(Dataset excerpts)
···

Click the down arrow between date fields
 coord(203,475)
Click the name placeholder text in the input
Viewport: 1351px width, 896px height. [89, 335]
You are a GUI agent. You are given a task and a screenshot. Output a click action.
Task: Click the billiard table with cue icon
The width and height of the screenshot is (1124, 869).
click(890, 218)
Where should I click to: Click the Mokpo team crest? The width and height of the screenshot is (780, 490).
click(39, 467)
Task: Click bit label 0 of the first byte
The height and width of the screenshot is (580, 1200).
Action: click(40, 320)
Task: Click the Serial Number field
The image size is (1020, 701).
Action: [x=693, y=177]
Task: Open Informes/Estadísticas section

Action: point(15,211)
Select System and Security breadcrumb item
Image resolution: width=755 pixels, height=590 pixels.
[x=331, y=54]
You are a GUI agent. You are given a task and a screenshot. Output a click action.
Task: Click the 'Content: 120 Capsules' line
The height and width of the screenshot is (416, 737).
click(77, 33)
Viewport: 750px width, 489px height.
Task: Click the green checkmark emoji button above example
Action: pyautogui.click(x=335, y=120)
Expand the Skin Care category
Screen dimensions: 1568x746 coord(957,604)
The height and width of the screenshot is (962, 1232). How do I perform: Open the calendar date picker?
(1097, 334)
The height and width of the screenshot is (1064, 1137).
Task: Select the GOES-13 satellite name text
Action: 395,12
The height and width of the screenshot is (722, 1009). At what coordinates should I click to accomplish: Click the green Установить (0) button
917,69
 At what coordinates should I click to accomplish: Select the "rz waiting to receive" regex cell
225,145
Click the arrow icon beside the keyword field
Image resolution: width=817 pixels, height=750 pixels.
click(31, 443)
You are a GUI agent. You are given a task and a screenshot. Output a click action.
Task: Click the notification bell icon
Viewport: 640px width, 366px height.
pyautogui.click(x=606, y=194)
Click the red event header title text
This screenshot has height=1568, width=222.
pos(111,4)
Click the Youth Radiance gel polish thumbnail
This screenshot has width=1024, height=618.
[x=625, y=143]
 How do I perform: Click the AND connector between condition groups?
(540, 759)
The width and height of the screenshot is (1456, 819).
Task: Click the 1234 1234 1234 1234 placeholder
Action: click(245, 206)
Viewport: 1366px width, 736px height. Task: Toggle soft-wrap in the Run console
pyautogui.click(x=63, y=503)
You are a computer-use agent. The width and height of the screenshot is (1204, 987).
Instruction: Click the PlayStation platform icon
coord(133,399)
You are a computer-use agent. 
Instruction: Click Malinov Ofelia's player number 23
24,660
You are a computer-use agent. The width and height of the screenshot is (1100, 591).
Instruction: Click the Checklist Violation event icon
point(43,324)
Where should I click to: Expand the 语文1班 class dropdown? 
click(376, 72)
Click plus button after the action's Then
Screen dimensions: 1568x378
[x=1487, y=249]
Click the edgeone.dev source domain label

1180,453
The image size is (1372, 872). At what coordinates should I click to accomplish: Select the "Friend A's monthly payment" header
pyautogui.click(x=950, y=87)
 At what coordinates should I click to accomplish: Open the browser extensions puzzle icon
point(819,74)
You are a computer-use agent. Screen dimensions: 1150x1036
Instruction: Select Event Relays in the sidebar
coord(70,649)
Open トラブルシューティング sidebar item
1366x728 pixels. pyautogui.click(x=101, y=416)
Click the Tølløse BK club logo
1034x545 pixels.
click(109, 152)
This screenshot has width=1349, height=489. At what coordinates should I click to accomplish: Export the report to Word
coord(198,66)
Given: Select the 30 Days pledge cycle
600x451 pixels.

···

What you need to do: Your answer must hold the line containing "Instruction: Select Event" and all lines after it in the entries above, exactly, and nothing else.

Problem solution:
Instruction: Select Event Relays in the sidebar
coord(70,649)
Open トラブルシューティング sidebar item
1366x728 pixels. pyautogui.click(x=101, y=416)
Click the Tølløse BK club logo
1034x545 pixels.
click(109, 152)
This screenshot has width=1349, height=489. At what coordinates should I click to accomplish: Export the report to Word
coord(198,66)
Given: Select the 30 Days pledge cycle
600x451 pixels.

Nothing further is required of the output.